Photo by Fiona Gardner . Source: http://mta.info/mta/museum/index.html
Fiona Gardner, "Rosalind Cinclini Catena at her apartment in Westbury, New York 2008." .
If you have ever traveled in the NYC subway you have certainly looked up to see those insufferable Dr. Zizmor ads. Now imagine instead of seeing the good doctor's face on his incompetently designed ads you saw a beautiful young woman smiling at you and sharing her interests and aspirations. If you were a commuter in the NYC subways between 1941-1976, you would not have to imagine. These everyday women were Miss Subways, winners of a beauty pageant that was actually a long series of advertisements. Created for the New York Subway Advertising Committee by legendary advertising agency J. Walter Thompson, with help from famous model agent John Robert Powers, its main purpose was to prove that subways were a viable place for advertising and to drive commuter eye-traffic from the beautiful faces of Miss Subways to the surrounding ads of cigarettes, chewing gums and so on.

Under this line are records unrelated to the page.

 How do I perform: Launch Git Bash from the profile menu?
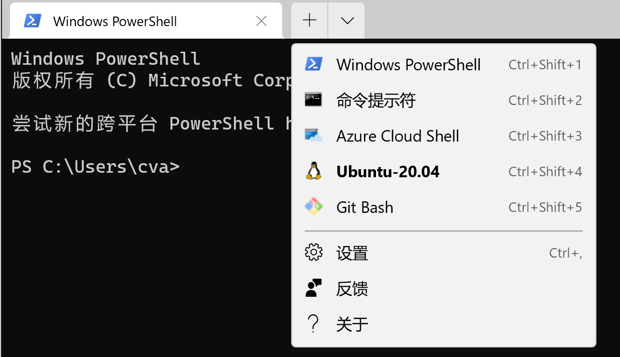[x=365, y=206]

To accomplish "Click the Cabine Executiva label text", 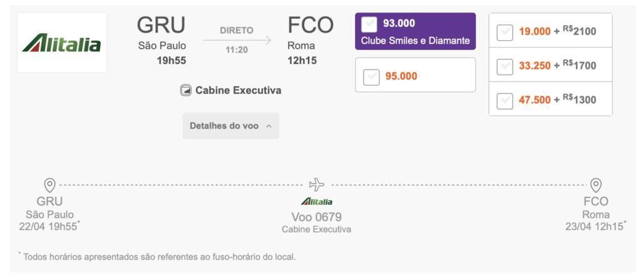I will click(x=238, y=90).
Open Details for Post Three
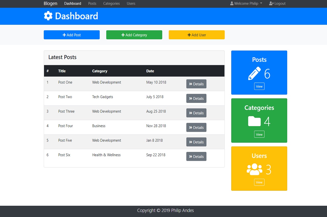 (x=196, y=113)
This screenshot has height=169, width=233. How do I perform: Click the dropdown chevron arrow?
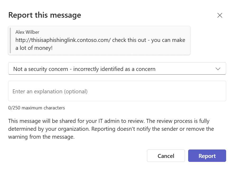218,69
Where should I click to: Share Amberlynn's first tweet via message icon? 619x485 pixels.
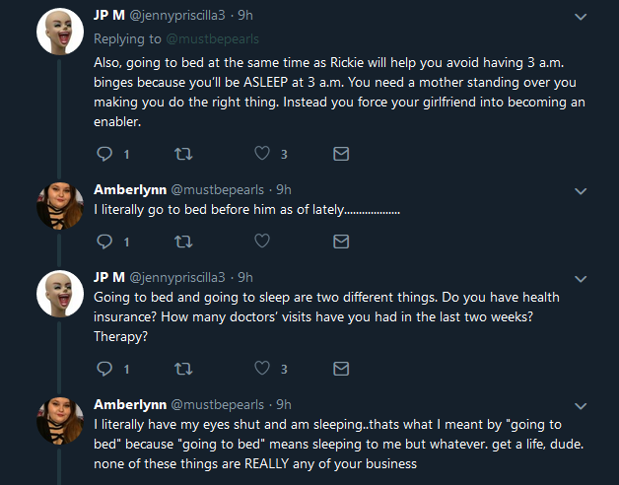tap(341, 242)
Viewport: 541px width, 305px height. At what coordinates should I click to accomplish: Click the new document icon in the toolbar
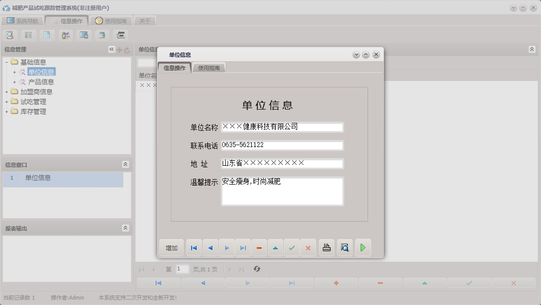46,35
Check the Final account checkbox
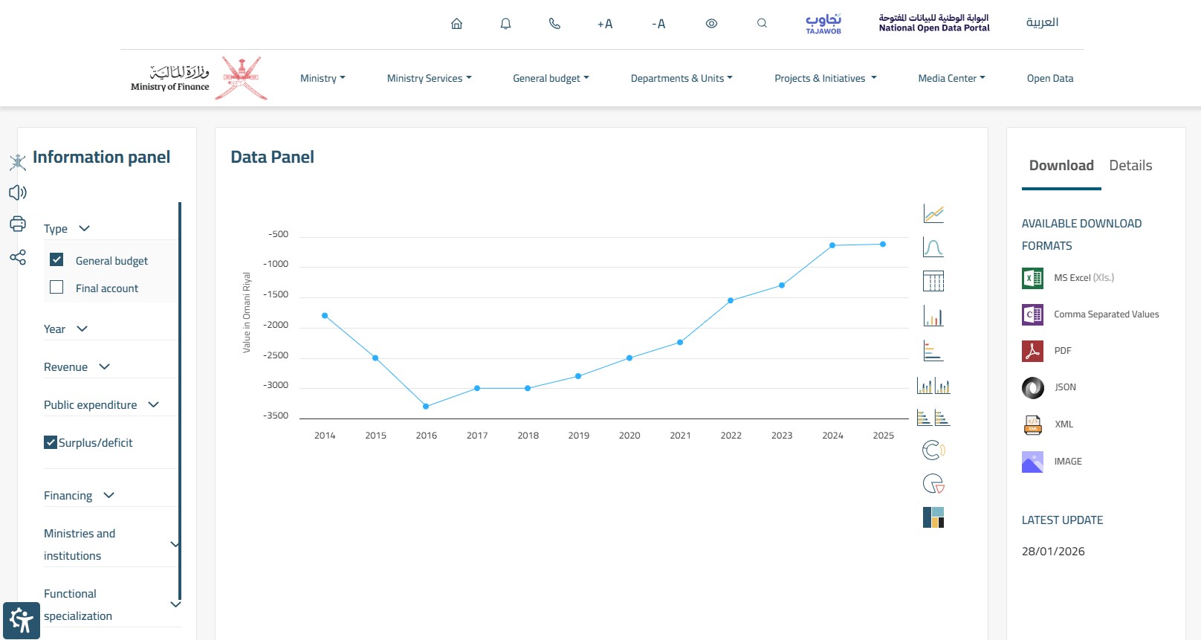Image resolution: width=1201 pixels, height=640 pixels. (x=56, y=287)
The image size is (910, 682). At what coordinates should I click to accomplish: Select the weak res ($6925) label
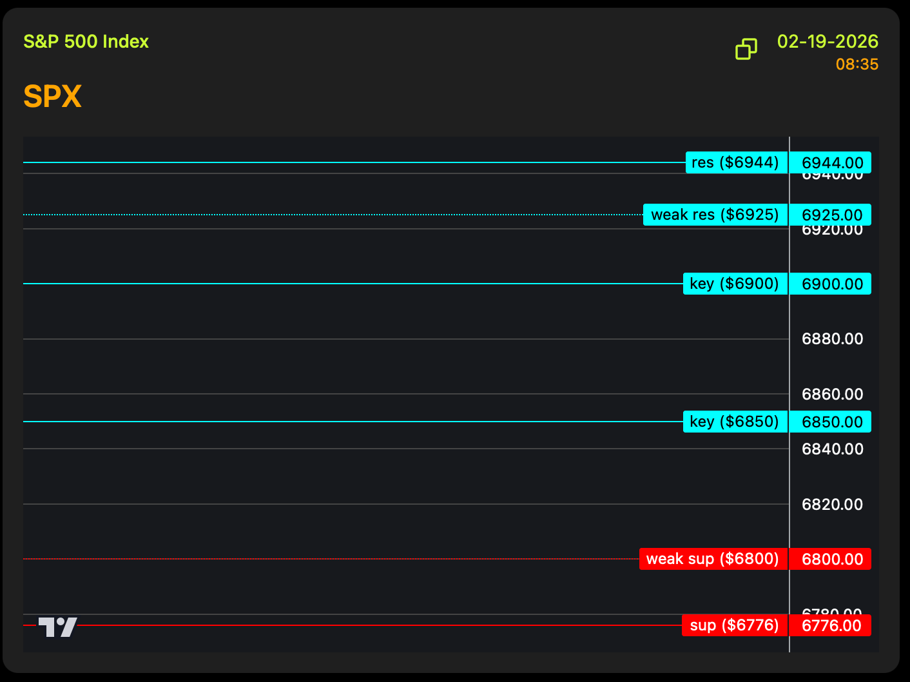point(715,215)
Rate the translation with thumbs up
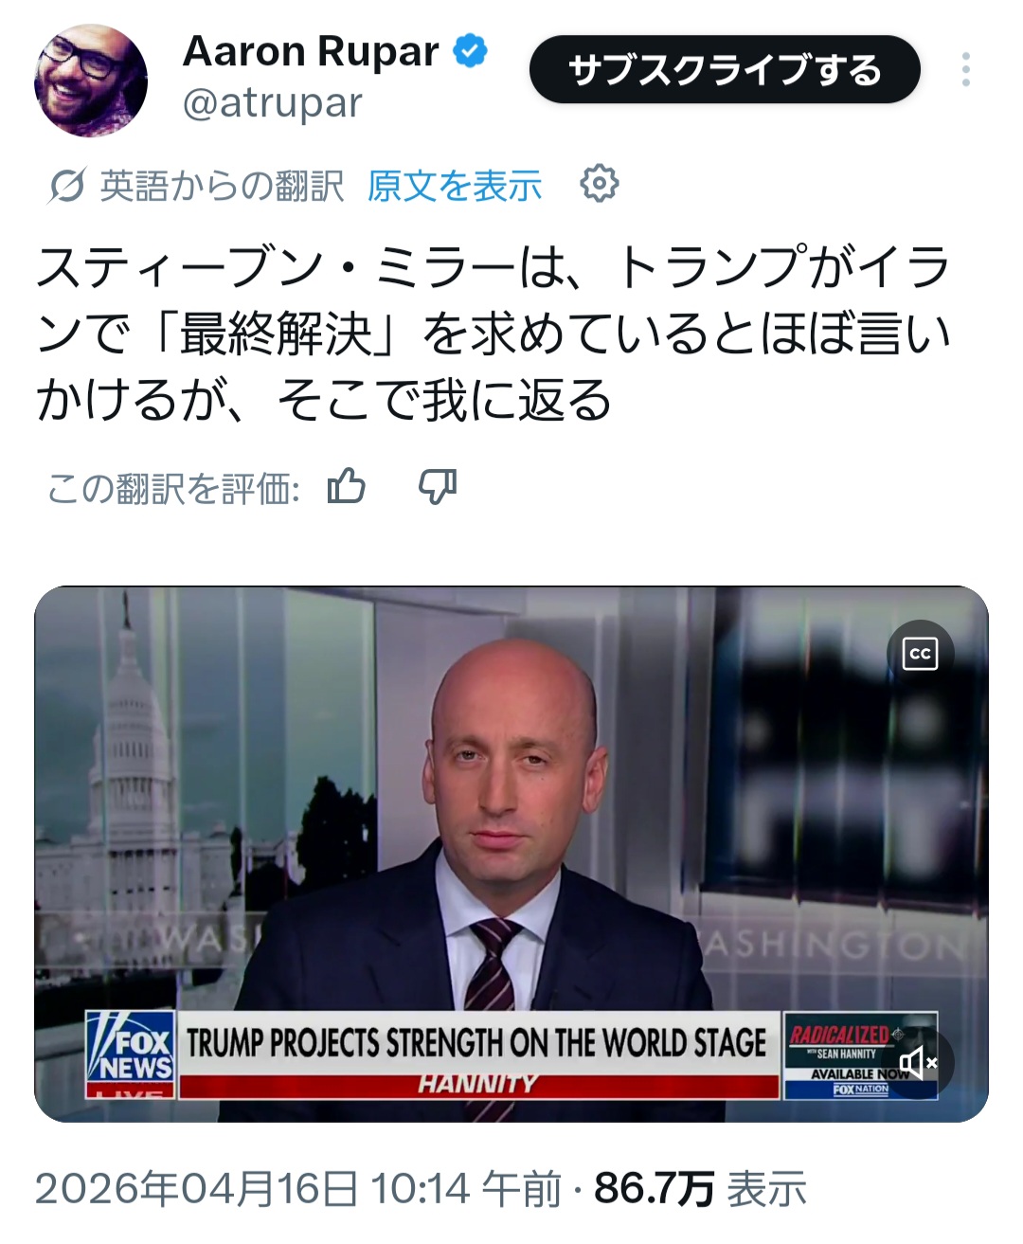Screen dimensions: 1023x1244 346,487
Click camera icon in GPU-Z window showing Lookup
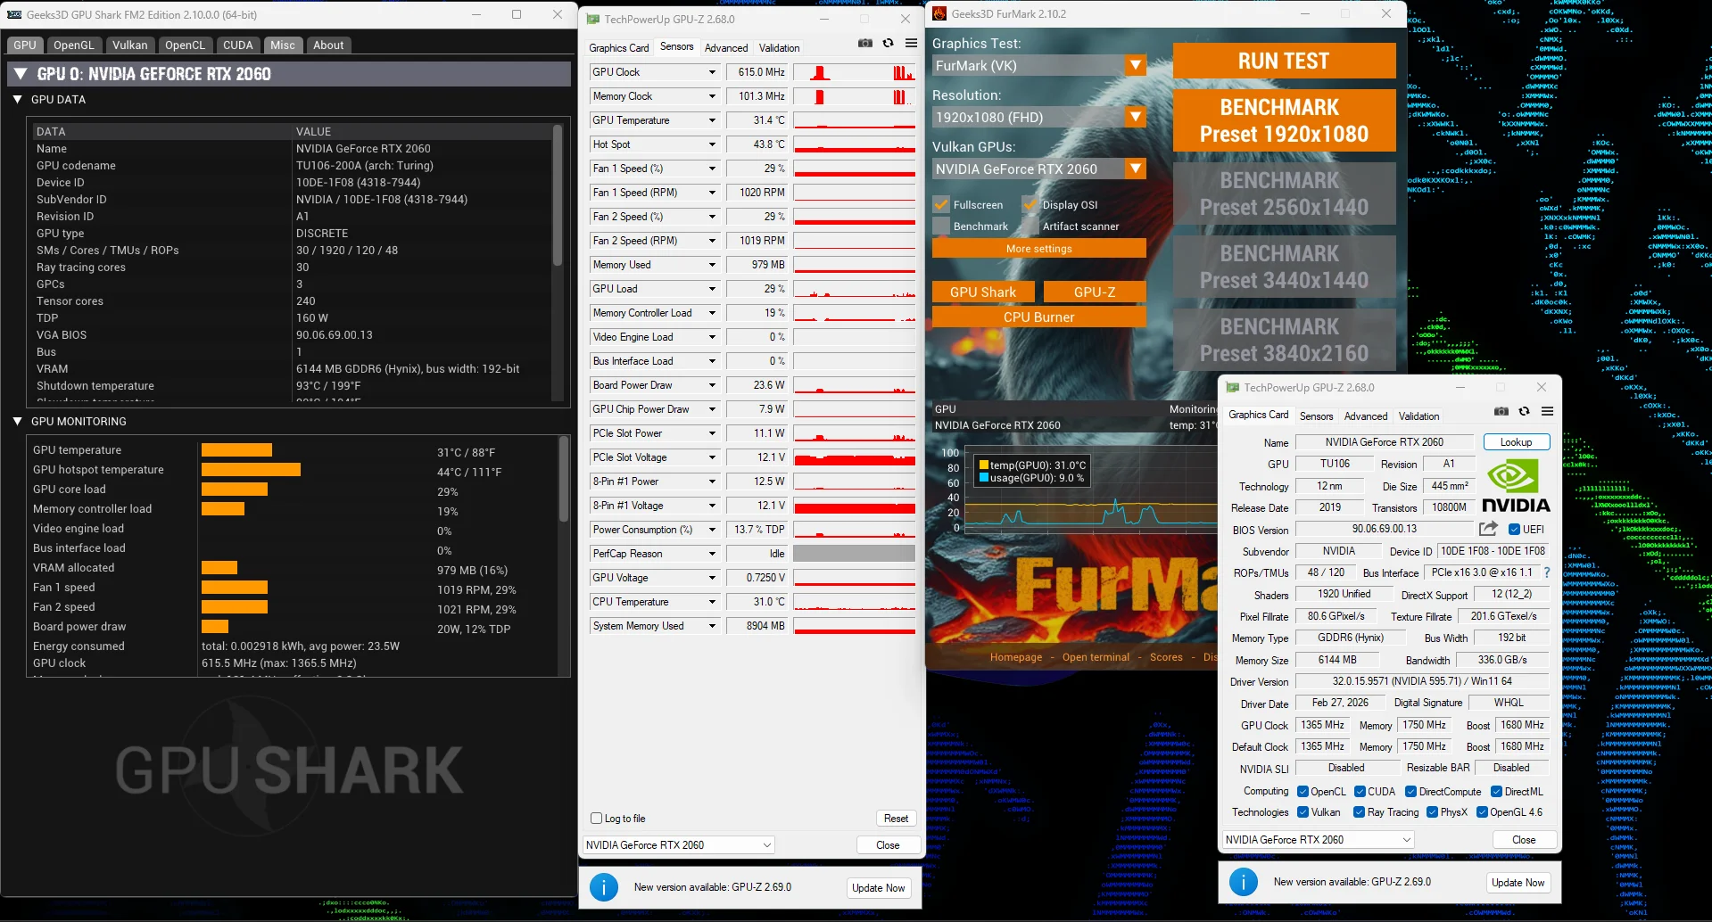The width and height of the screenshot is (1712, 922). pos(1501,412)
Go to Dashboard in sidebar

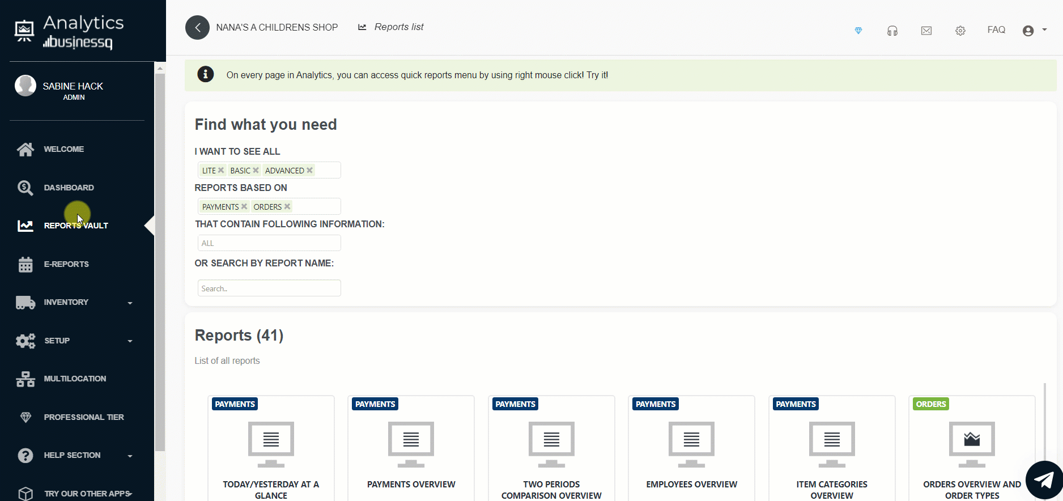[69, 188]
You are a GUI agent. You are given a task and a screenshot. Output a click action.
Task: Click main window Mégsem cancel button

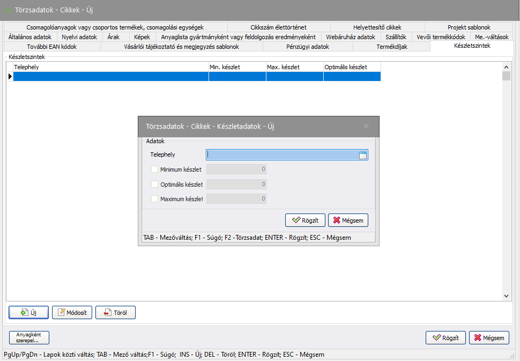[x=489, y=338]
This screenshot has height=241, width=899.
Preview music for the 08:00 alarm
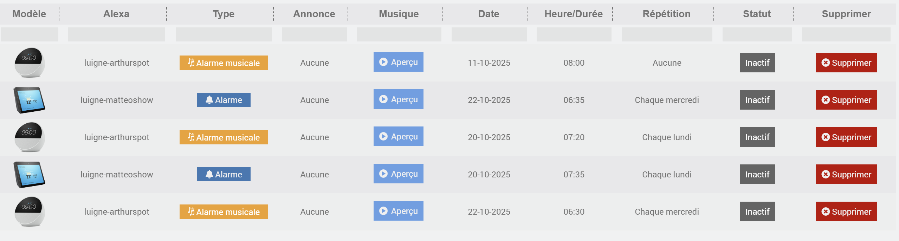click(x=398, y=62)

The current exhibition in the New York Transit Museum Meet Miss Subways: New York’s Beauty Queens 1941-1976, photography by Fiona Gardner and text by journalist Amy Zimmer, is a small collection of present day interviews and photographs of former Miss Subways. For five years Gardner and Zimmer tracked down and interviewed them in order to share the stories behind their 15 minutes of fame.

Photo by F.A. Russo . Source: http://mta.info/mta/museum/index.html
F.A. Russo, "Meet Miss Subways Poster (detail)" 1941-76.
Small and easy to navigate with clear guidance at every point, the exhibition walks you through a brief history of this beauty pageant, while informing the uninitiated, such as myself, about its cultural impact. It created an ethnically and socially diverse platform where women from all walks of life were chosen and highlighted. Gardner’s photographs themselves are beautifully lit and composed, her subjects photographed in contexts currently relevant to them. Homes, neighborhoods or work places, these are locations that give the women depth and reveal something of their personalities. Gardner photographs them wearing their "Miss Subway" sashes, bringing out the beauty, strength and wisdom that come with age. The juxtaposition of the original “Miss Subway” ads and the contemporary photographs create a wonderful “then and now” effect. Next to each set of photographs are vintage telephones that are a nice touch and give a feel of the Miss Subway era. Picking up the telephone you listen to snippets of candid interviews from 10 of the Miss Subways, who look back and share their experience; it feels like these women are having a conversation with you, which adds a level of personal interaction between the exhibition and its viewer.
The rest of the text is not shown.